# Text under study

As the 220GL product line is introduced through Waukesha’s Enginator line of packaged generator sets, the number of frequency and voltage choices for the generators provides for a wide variety of potential applications for the APG2000 and APG3000. Standard Enginator scope of delivery will find the engine and generator mounted and aligned on a structural steel base, specifically designed and analyzed for this application. It is designed with lifting outriggers and is capable of being either mounted solid or with isolators.
Also part of the standard scope of supply with the gen-sets is the Enginator Control Panel (ECP). It is a comprehensive monitoring and control device for the gen-set and auxiliary devices. It contains items such as the circuit breaker; current, power and potential transformers; a humanmachine interface to display ESM information, operating status, trending, faults and a.c. power information; and engine control via speed and load control with remote start/stop capability. It can also be configured for SCADA to integrate remote access.
During the technology transfer from Wärtsilä in 2004 it became apparent to Waukesha engineers that certain engine components did not have service intervals that were comparable to those of other Waukesha products. The connecting rod and bearings were such items, and it was decided to design a completely new connecting rod and bearing for the 220GL.
To create the new connecting rod, the company drew upon its knowledge accumulated from designing connecting rods for other Waukesha products and utilized the latest design tools. These included Pro/E 3-D solid modeling, hydrodynamic modeling on oil film thickness and ANSYS finite element analysis. A high priority was to increase big end stiffness to decrease micro
motion from the baseline condition to historically acceptable Waukesha levels.
“We approached the connecting rod redesign using Wärtsilä’s extensive historical data on this rod, as well as our structural analysis and bearing analysis tools,” Siehoff explained. “We also collaborated with the bearing supplier, and the results are new connecting rod and bearing technologies that have gone through extensive structural and endurance testing.”
Revisions were also made to oil filtration, air starting, vibration dampening and the gas train. Other design changes were necessitated by the application of ESM, such as mounting provisions for modules, wiring and sensors.

# Parts of the exercise
A. In the passage on the 220GL engine, which areas does it say were revised in addition to the connecting rod and bearings? List each one.
B. According to the passage on the 220GL engine, in what year did the technology transfer from Wärtsilä take place?
C. Continue the passage on the 220GL engine from its final sentence.

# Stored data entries
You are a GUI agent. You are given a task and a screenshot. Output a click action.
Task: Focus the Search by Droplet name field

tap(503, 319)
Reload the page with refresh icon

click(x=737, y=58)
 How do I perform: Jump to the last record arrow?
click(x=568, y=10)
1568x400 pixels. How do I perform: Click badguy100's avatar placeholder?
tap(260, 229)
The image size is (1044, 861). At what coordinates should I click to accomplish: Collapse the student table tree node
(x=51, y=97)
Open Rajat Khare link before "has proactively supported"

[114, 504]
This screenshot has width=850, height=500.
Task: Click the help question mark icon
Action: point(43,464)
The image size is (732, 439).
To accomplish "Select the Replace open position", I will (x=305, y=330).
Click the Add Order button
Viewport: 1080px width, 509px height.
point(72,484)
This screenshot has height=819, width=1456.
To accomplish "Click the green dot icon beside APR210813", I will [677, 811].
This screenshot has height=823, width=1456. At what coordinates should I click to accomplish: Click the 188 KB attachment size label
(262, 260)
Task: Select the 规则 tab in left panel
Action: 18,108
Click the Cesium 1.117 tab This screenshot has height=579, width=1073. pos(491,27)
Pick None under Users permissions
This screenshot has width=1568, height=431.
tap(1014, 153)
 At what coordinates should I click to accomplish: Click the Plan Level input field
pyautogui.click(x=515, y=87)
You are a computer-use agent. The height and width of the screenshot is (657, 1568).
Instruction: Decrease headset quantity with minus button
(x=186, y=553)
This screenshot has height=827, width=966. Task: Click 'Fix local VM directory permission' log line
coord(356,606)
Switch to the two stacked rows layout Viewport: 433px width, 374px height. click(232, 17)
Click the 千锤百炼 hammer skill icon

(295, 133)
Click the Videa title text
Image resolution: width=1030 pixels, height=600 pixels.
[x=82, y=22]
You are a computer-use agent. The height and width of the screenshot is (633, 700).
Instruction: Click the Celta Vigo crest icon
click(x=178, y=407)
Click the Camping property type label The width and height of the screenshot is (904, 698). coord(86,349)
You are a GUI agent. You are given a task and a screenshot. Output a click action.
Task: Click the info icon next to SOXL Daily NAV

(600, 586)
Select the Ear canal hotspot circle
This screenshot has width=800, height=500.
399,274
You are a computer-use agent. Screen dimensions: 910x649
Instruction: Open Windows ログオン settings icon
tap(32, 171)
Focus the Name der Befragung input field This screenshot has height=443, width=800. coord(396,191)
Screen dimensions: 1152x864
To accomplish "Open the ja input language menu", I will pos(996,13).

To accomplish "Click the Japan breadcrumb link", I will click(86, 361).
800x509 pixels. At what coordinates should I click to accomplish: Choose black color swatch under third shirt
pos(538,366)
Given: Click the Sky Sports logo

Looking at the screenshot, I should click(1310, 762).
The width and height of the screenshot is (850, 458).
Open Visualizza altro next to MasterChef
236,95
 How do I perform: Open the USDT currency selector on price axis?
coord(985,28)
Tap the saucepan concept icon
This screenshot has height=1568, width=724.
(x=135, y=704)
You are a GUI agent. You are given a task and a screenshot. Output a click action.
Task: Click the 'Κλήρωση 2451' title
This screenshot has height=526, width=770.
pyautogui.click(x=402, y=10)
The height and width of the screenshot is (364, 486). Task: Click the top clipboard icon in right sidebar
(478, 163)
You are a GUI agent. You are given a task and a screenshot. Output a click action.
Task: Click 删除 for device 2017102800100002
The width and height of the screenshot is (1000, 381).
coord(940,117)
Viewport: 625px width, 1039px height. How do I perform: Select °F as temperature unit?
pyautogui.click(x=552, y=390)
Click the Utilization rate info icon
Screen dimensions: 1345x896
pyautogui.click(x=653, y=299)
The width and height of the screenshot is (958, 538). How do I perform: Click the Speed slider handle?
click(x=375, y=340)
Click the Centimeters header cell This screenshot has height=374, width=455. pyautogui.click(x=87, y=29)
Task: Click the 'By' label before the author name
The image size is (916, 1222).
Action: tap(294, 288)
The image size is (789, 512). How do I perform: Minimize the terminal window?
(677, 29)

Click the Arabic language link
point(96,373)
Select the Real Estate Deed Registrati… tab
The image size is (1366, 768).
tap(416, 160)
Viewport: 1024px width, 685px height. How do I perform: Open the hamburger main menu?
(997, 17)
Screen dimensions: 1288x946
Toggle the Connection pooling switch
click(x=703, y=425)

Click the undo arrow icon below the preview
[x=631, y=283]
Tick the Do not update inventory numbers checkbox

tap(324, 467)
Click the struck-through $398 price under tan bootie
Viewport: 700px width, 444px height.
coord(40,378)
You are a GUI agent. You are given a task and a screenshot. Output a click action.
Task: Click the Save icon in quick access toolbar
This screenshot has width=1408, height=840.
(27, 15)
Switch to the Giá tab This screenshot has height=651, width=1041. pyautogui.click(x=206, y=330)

# Solved problems
A. Oil filtration, air starting, vibration dampening, and the gas train.

B. 2004

C.
When it comes to Waukesha’s global distribution network, Cannestra believes that the current distribution network is more than capable of handling the larger APG engines. “They’ve all
worked on our AT series engines so they’re aware of what large, two-plus megawatt types of units involve. Obviously we will offer APG-specific training at our product training center. We’ll also provide factory assistance during the initial phases to bring them along and ensure that they understand the product.”
Cannestra added, “Our distributors know gaseous-fueled engines, so this is just an extension of what we do today.”
Waukesha Engine is also investing substantially in its manufacturing infrastructure to accommodate the new APG2000 and 3000 engine generator sets. The company will soon take delivery on a multimillion-dollar vertical bridge-style milling machine, which will bring in-house the capability of machining the crankcases for the larger engines. The company has also made significant upgrades in its production test cells in order to handle the higher generation outputs of the APG engine generator sets.
“We’re continually investing in our current product and we are always trying to stay on the leading edge of manufacturing processes,” said Mike Storms, vice president of manufacturing.
“Adding new products into the mix is a catalyst for additional improvement. It becomes an opportunity to rearrange the facility, invest in additional training for our work force and add specific new equipment.”